Die Arbeitslosigkeit in Sachsen ist im August auf 157.127 gestiegen. Das teilte die Regionaldirektion Sachsen der Bundesagentur für Arbeit (BA) mit.
Das sind rund 2.000 mehr als im Juli, die Arbeitslosenquote stieg auf 7,3 Prozent. Im Vergleich zum Vorjahresmonat waren 5.894 Menschen mehr arbeitslos gemeldet.
Der Anstieg betraf alle 13 Landkreise und kreisfreien Städte.
Am stärksten fiel er in Nordsachsen, im Vogtlandkreis, im Landkreis Zwickau und in Chemnitz aus, am schwächsten in den Landkreisen Leipzig, Görlitz und Sächsische Schweiz-Osterzgebirge. Die niedrigste Arbeitslosenquote verzeichnete der Landkreis Sächsische Schweiz-Osterzgebirge mit 5,6 Prozent, die höchste die Stadt Chemnitz mit 10,4 Prozent.
Besonders betroffen waren laut BA junge Menschen unter 25 Jahren; hier stieg die Zahl im Vormonatsvergleich um 1.062 auf 18.993.
Zugleich meldeten die Arbeitsagenturen und Jobcenter 32.248 freie Stellen, 1.784 mehr als vor einem Jahr.

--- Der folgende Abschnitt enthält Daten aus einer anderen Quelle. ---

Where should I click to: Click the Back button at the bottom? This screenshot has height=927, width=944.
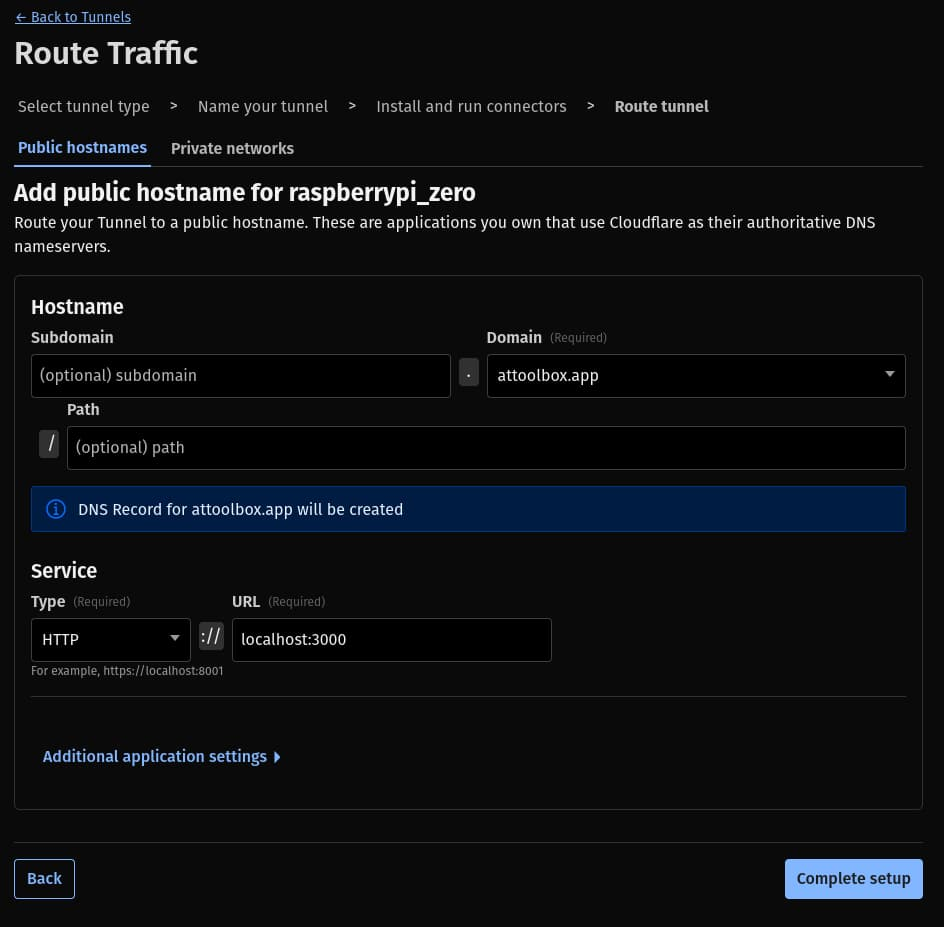pyautogui.click(x=44, y=878)
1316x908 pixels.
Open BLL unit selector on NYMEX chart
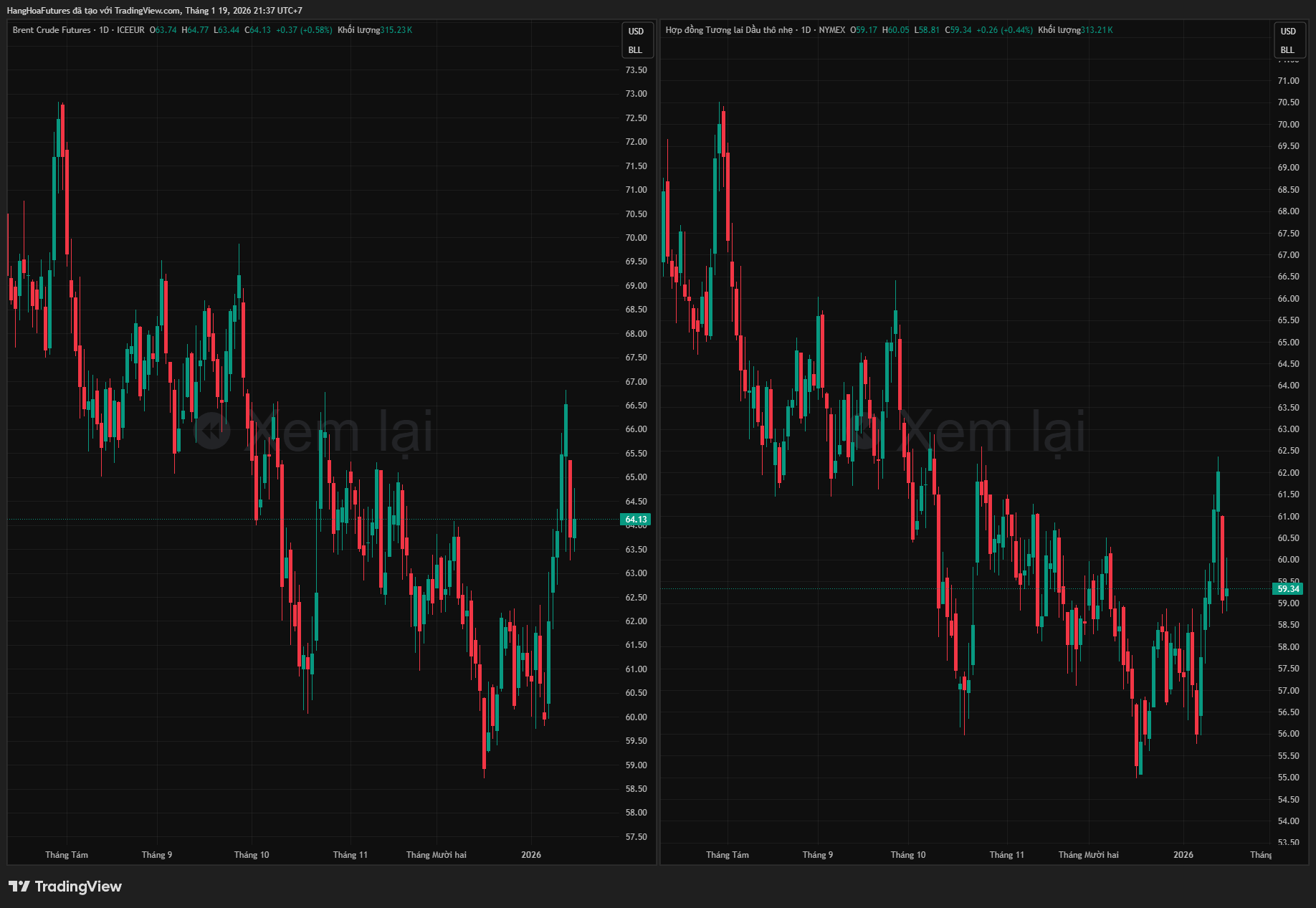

Die sozialversicherungspflichtige Beschäftigung lag nach Hochrechnungen im Juni bei 1,61 Millionen und damit um 17.700 unter dem Vorjahreswert.
Die Regionaldirektion verwies darauf, dass in der aktuell schwierigen Wirtschaftslage verstärkt in Qualifizierung investiert werde.